JIM MARSHALL: PROOF
by Jim Marshall
You know these images well: Janis Joplin backstage with a bottle of Southern
Comfort; the Beatles leaving their last public performance at Candlestick
Park; Johnny Cash flipping off the warden of San Quentin Prison;
Bob Dylan rolling a tire down a street in Greenwich Village. Photographer
Jim Marshall was responsible for all of the above, and plenty more
that would jog your memory. He has clicked away at musicians of all
kinds, literary figures, actors, rights leaders, and chief justices. He has an
uncanny ability to snap photos that really capture the essence of people—
being themselves. Jim Marshall: Proof is a collection of Marshall’s famous
images and the proof sheets that accompany them.
Joel Selvin, who collaborated with Marshall on this book and
Monterey Pop, explains in his introduction why Marshall was the
foremost music photojournalist of his time: “All Marshall’s best
photographs freeze a moment—a musician playing, someone
speaking, kicking a tire; an expression flickering across a face—
instants so brief Marshall must have been telepathic to capture
them. His images are silent, but they are filled with music and
song. Something visceral tugs at Marshall virtually every time he
clicks the shutter.”

**Written problem**
Decide whether each statement agrees with the passage on Jim Marshall: Proof, answering yes or no and quoting the words of the passage that settle it. (a) Joel Selvin worked with Marshall on Monterey Pop. (b) The book contains proof sheets along with the images. (c) Marshall photographed the Beatles arriving for their first public performance. The records that come after this have no connection to the passage on Jim Marshall: Proof.

(Pointing records for text and elements)
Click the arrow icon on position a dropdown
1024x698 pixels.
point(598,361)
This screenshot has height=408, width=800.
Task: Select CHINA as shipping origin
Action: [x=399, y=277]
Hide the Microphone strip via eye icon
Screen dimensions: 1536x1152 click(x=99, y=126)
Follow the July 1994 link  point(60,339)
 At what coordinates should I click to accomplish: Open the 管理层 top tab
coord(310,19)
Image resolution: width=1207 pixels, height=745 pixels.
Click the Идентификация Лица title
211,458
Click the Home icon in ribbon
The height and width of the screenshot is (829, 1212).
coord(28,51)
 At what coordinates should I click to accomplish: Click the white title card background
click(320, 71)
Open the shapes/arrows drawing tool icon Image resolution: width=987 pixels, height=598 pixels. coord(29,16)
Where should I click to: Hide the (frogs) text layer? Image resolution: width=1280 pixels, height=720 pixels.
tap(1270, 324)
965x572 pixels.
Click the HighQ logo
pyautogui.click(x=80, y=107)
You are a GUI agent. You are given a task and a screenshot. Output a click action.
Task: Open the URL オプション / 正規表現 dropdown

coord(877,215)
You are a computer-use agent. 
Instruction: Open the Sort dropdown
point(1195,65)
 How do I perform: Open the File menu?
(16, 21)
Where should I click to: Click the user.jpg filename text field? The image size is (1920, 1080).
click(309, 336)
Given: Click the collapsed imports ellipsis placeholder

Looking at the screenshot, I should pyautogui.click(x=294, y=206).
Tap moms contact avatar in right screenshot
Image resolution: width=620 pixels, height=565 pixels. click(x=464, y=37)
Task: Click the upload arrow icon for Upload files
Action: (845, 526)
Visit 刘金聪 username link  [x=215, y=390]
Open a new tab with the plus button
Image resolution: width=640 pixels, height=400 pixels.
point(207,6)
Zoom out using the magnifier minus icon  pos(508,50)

**Completed exercise**
(a) Yes: "Joel Selvin, who collaborated with Marshall on this book and Monterey Pop"
(b) Yes: "a collection of Marshall’s famous images and the proof sheets that accompany them"
(c) No: "the Beatles leaving their last public performance at Candlestick Park"